LaMari, you kill me. I hope my kids are not saying the same about me, lmao.


----------



## La_Mari (Nov 28, 2007)

Sorry, I meant "Eww" at my mom, cause I don't think she should walk out of the shower in just underwear, I don't wanna see that.


----------



## jdepp_84 (Nov 28, 2007)

Originally Posted by *puncturedskirt* /img/forum/go_quote.gif She does have a bit of cellulite going on but it's nice to see that you don't always have to be a bean pole...She's still pretty.

I agree too


----------



## glitter_vertigo (Nov 28, 2007)

I have no idea if that's her or not but it does happen. I'm glad to see it didn't keep her out of her little bikini or the water.


----------



## pinksugar (Nov 28, 2007)

holy crap that is one HUGE ass! but I agree, she's still pretty. Aparently after she got married, or broke up, or had some life altering event that I cant remember right now, she just sat around and ate hamburgers. I remember reading about it


----------



## Mirtilla (Nov 28, 2007)

Take a look here The Superficial - Because You're Ugly


----------



## Aprill (Nov 28, 2007)

blah blah blah...Cellulite happens to the best and the worst, yet the sky hasnt fell yet.....


----------



## AprilRayne (Nov 28, 2007)

I think she looks great! She's got great abs and boobs. She looks like she's having fun with her guy and she seems totally confident with herself. If only I had her body! LOL


----------



## Annia (Nov 28, 2007)

Originally Posted by *Aprill* /img/forum/go_quote.gif blah blah blah...Cellulite happens to the best and the worst, yet the sky hasnt fell yet..... Totally agree.


----------



## Marisol (Nov 29, 2007)

Originally Posted by *puncturedskirt* /img/forum/go_quote.gif She does have a bit of cellulite going on but it's nice to see that you don't always have to be a bean pole...She's still pretty.

I agree.


----------



## aprilpgb22 (Nov 29, 2007)

Wow, Jennifer Love Hewitt i didn't know she had cellulite. You r right about it striking who it wants because i use to think that only women who had kids had cellulite; cause i got it after i had my son. But that's obviously not true.


----------



## debbiedeb77 (Nov 29, 2007)

who cares if she has cellulite...shes still hot. shes famous not superhuman, i dont see why people are freaking out. most people get cellulite eventually- its not cancer for petes sake


----------



## lummerz (Nov 29, 2007)

how come no one fawns over me when i have cellulite?  /emoticons/[email protected] 2x" width="20" height="20" />


----------



## amandabelle (Nov 29, 2007)

Originally Posted by *puncturedskirt* /img/forum/go_quote.gif She does have a bit of cellulite going on but it's nice to see that you don't always have to be a bean pole...She's still pretty.

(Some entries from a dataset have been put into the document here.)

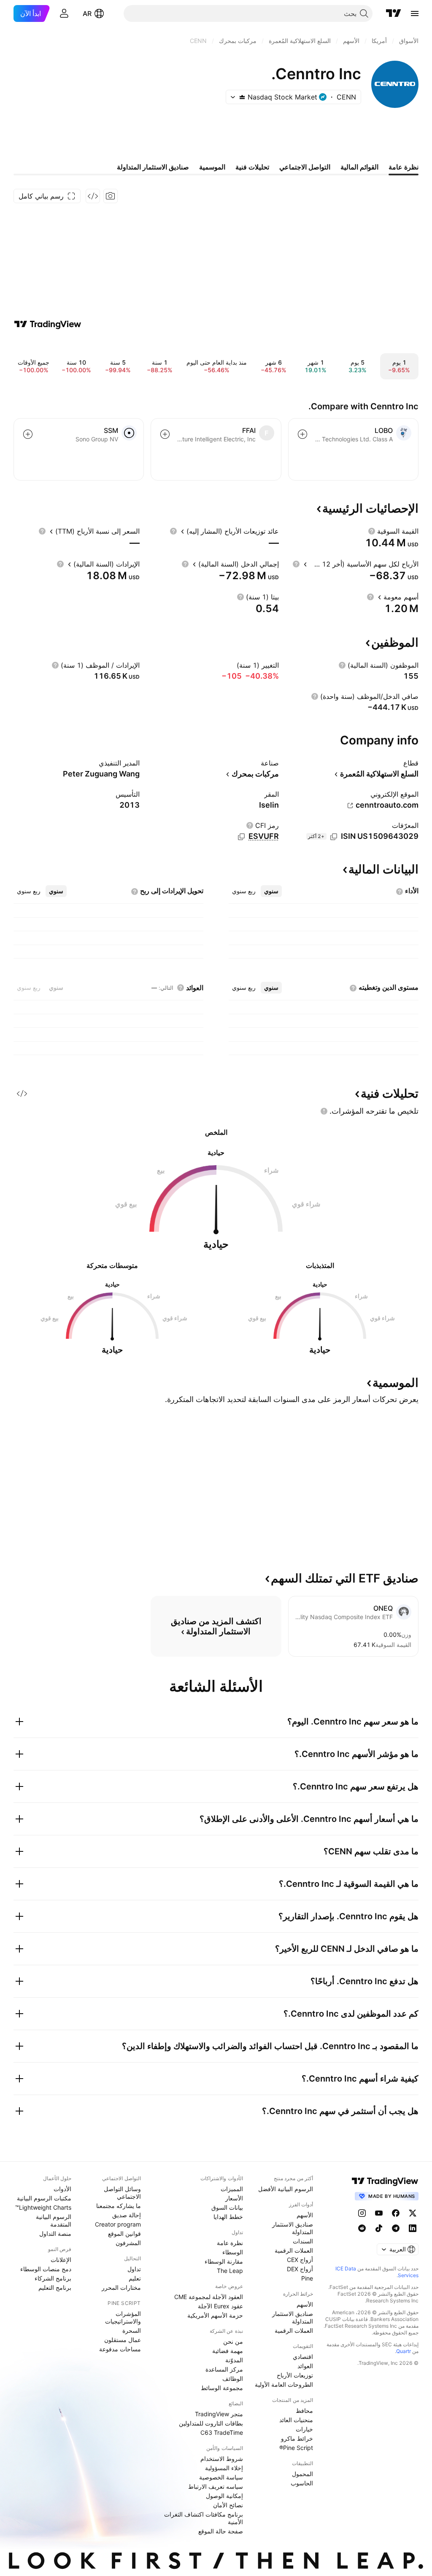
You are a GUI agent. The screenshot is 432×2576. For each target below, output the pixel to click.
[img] (242, 97)
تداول (134, 2268)
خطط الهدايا (228, 2216)
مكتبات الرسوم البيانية (44, 2198)
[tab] (271, 891)
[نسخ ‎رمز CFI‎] (241, 837)
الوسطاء (232, 2252)
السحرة (131, 2330)
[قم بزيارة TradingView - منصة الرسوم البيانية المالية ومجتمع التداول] (48, 324)
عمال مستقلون (122, 2339)
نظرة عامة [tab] (403, 167)
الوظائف (232, 2378)
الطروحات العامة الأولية (284, 2384)
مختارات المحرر (121, 2287)
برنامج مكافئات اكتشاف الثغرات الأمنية (203, 2518)
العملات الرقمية (294, 2250)
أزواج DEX (300, 2268)
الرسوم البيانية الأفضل (285, 2188)
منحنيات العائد (296, 2419)
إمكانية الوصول (224, 2495)
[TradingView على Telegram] (396, 2228)
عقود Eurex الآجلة (220, 2306)
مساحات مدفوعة (120, 2349)
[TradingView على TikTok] (379, 2228)
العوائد (305, 2365)
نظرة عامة (230, 2242)
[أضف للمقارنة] (302, 434)
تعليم (135, 2278)
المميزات (232, 2188)
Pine (307, 2278)
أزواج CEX (300, 2259)
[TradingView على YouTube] (379, 2213)
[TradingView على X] (412, 2213)
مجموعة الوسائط (222, 2387)
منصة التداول (55, 2233)
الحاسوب (302, 2483)
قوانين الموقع (124, 2233)
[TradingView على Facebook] (396, 2213)
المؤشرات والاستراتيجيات (123, 2317)
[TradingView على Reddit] (362, 2228)
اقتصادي (303, 2356)
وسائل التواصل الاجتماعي (122, 2192)
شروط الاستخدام (221, 2458)
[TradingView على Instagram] (362, 2213)
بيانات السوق (227, 2207)
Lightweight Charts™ (43, 2207)
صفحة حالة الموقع (220, 2531)
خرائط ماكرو (297, 2438)
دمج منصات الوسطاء (45, 2268)
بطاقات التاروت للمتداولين (211, 2423)
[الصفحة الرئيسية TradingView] (393, 13)
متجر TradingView (219, 2414)
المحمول (302, 2473)
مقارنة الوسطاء (224, 2261)
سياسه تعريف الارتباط (215, 2486)
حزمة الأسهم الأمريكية (215, 2315)
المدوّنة (234, 2360)
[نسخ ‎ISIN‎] (334, 837)
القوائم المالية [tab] (359, 167)
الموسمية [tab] (212, 167)
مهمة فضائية (227, 2350)
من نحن (233, 2341)
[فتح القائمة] (414, 13)
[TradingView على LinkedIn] (412, 2228)
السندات (303, 2241)
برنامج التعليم (54, 2287)
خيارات (304, 2429)
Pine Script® (296, 2447)
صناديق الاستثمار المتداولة (292, 2228)
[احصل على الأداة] (93, 196)
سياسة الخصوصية (221, 2477)
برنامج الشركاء (53, 2278)
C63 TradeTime (221, 2432)
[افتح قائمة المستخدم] (64, 13)
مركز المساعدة (224, 2369)
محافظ (304, 2410)
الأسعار (234, 2198)
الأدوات (62, 2188)
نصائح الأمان (228, 2505)
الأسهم (305, 2215)
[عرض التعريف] (371, 531)
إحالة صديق (126, 2215)
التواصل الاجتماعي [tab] (304, 167)
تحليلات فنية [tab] (252, 167)
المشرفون (128, 2242)
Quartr (403, 2351)
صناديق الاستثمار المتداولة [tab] (153, 167)
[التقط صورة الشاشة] (110, 196)
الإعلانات (61, 2259)
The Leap (230, 2270)
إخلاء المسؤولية (224, 2467)
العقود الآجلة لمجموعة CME (208, 2296)
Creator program (118, 2224)
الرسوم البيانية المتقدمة (53, 2220)
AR (87, 13)
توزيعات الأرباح (295, 2375)
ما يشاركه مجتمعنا (118, 2205)
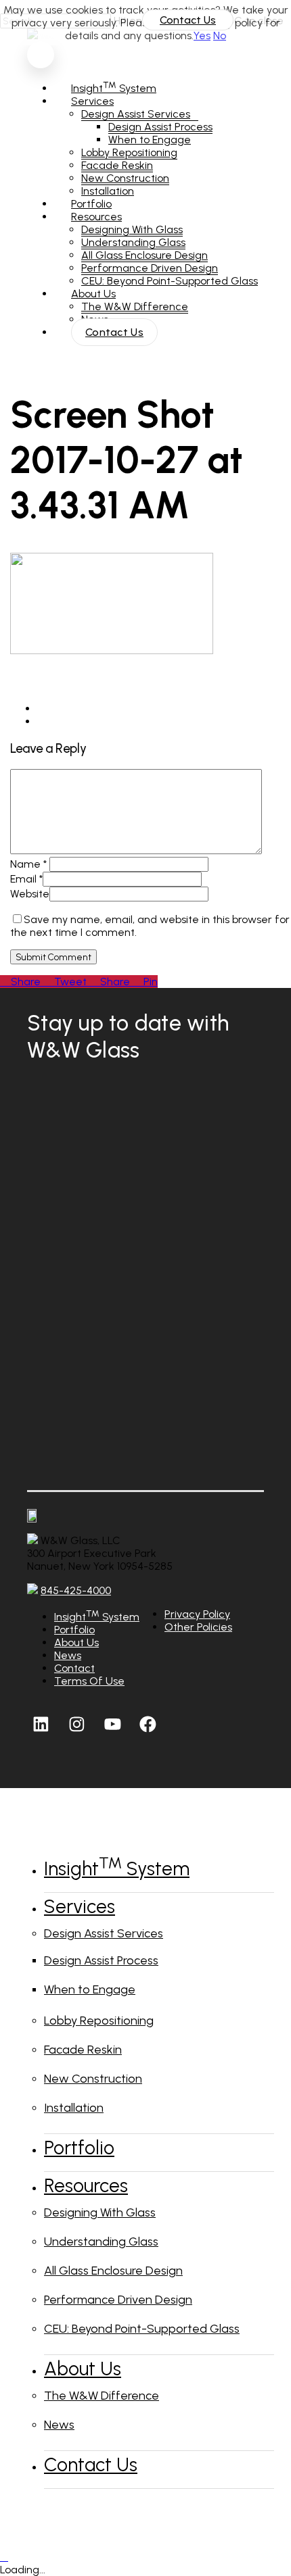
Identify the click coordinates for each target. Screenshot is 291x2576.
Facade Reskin (83, 2049)
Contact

For sure! Its nice to see someone famous not look perfect, but not look horrid!


----------



## farris2 (Nov 29, 2007)

Originally Posted by *Mirtilla* /img/forum/go_quote.gif Take a look here The Superficial - Because You're Ugly Man those people had some brutal comments for her on that site


----------



## AngelaGM (Nov 29, 2007)

Hey my ass looks like hers!


----------



## sweetnsexy6953 (Nov 29, 2007)

Who cares if she has cellulite. I have it and Im soon to be 21. Doesnt bother me any.


----------



## monniej (Nov 29, 2007)

don't tell that now i got to worry about people sneaking up behind me and taking pics of my ass? too much!


----------



## MamaRocks (Nov 29, 2007)

Diito that!


----------



## Maysie (Nov 29, 2007)

Originally Posted by *debbiedeb77* /img/forum/go_quote.gif who cares if she has cellulite...shes still hot. shes famous not superhuman, i dont see why people are freaking out. most people get cellulite eventually- its not cancer for petes sake I totally agree! She looks good to me.


----------



## saintcloudgirl (Nov 29, 2007)

she should be left alone...we all have some part of our body we don't like. She just happens to be famous and beautiful with human flaws.


----------



## SimplyElegant (Nov 29, 2007)

She's gained weight for sure but she doesn't look horrible.


----------



## han (Nov 29, 2007)

sexy!


----------



## makeupfreak72 (Nov 30, 2007)

you guys are all 100% right, of course she's still a beautiful girl, but its just surprising to see a young hollywood actress these days who look a little less than perfect, you know? but yeah it is nice to see that they are not all walking around photoshopped like they just stepped out of a magazine!!


----------



## Andi (Nov 30, 2007)

sheÂ´s obviously gained some weight, but a woman as sexy as her can even pull off that cellulite and still look good IMO.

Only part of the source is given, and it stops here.